Aunque muchos periodistas y divulgadores se han apresurado a imputar a esta bacteria la etiología del Cocoliztle, y de paso a los españoles, porque la susodicha bacteria existe desde tiempos inmemoriales en Europa, nos parece, al autor y a muchos otros investigadores, que habría que contestar primero algunas cuestiones:

  1. ¿Existía antes también este germen en tierras mexicanas? Algo que aún no se sabe porque no se ha estudiado.
  2. ¿Se corresponde este hallazgo con los signos y síntomas del Cocoliztle? Las fiebres paratíficas suelen ser más benignas que la propia fiebre tifoidea y no producen hemorragias, pero pudiera haber ocurrido, hace casi cinco siglos, una respuesta inmunitaria anómala en los indígenas.
  3. ¿El hallazgo de la Salmonella entérica significa el hallazgo de un contaminante secundario, o podemos acreditarlo como el agente etiológico primario?
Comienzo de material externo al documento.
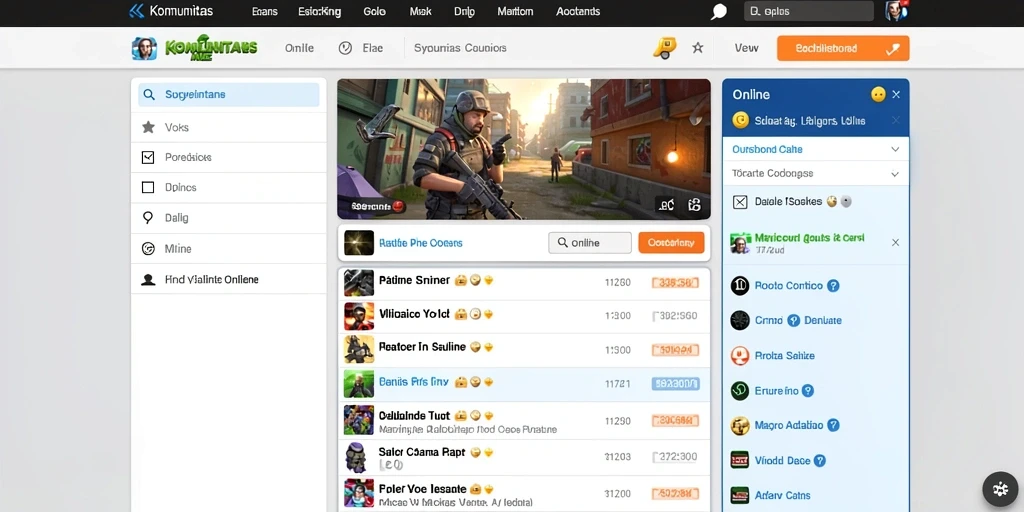The height and width of the screenshot is (512, 1024).
Task: Toggle the Poredsicke checkbox in sidebar
Action: (148, 157)
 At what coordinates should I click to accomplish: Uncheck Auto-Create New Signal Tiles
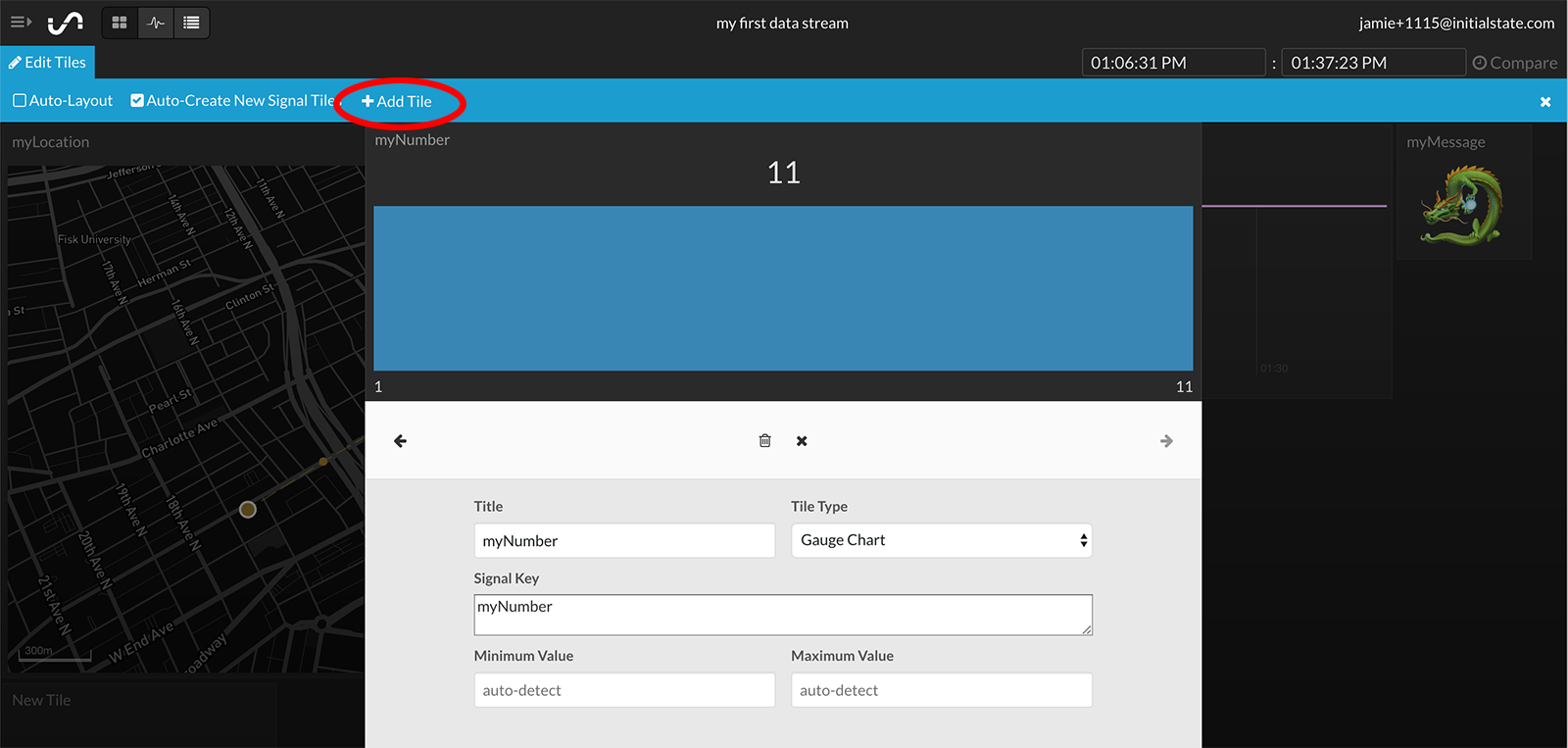tap(137, 101)
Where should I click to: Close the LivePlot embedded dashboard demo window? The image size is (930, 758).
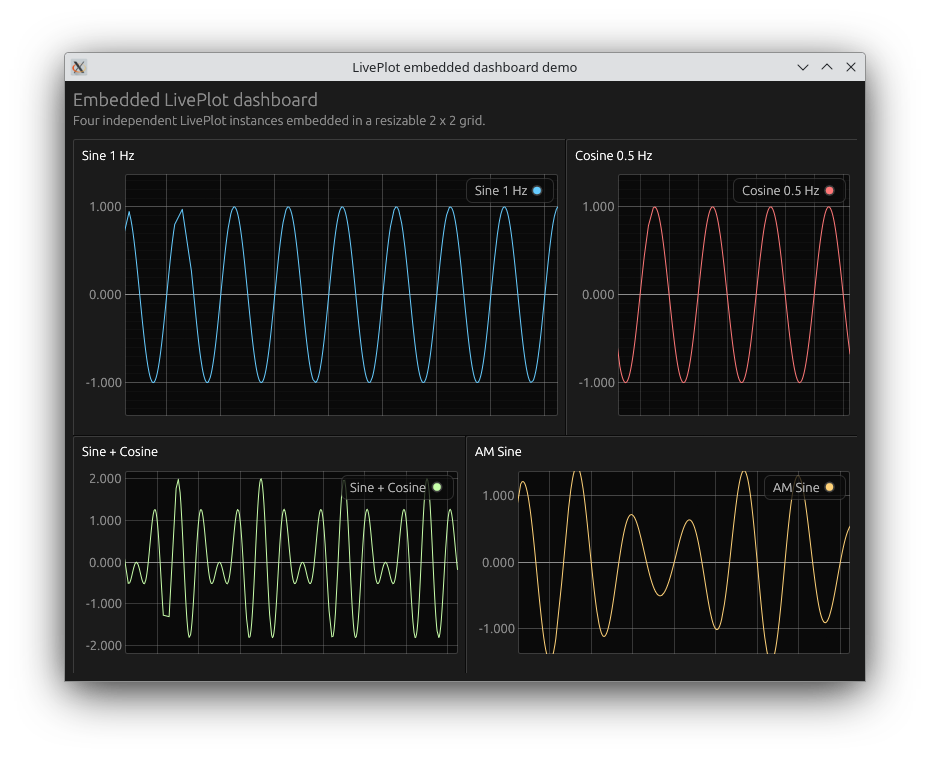851,67
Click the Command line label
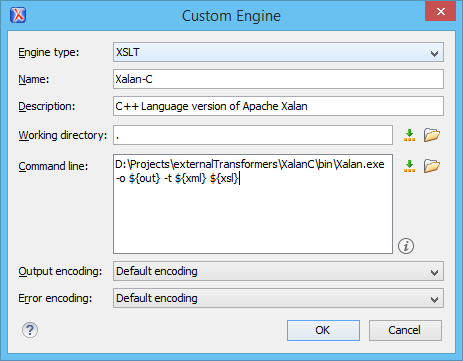This screenshot has width=463, height=361. click(53, 166)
No tenemos respuestas, hasta ahora, para estos cuestionamientos. Por tanto, la polémica seguirá gozando, por el momento, de muy buena salud.

Termino señalando que si bien es cierto que Hernán Cortés y sus soldados derrotaron, esclavizaron y en muchos casos asesinaron a muchos aztecas, y también trajeron, casualmente, enfermedades como el sarampión y las varicelas, y de ahí el inicio de la leyenda negra, no necesariamente tienen que haber sido los causantes de una pandemia que se repitió durante siglos.

El sarampión y las varicelas ya no mataban igual a los indígenas cincuenta años después del arribo de los españoles. Los que no murieron adquirieron inmunidad, tal y como ocurrió en su momento con los europeos. Sin embargo, el Cocoliztle siguió matando despiadadamente, tal y como lo hace el Ébola hoy en día.

Como dice el profesor Acuña-Soto: «Los historiadores son historiadores, no son epidemiólogos».

Nota: La bibliografía para este artículo es muy extensa y no corresponde añadirla a un trabajo de divulgación de este tipo. La ponemos gustosamente a disposición de los solicitantes.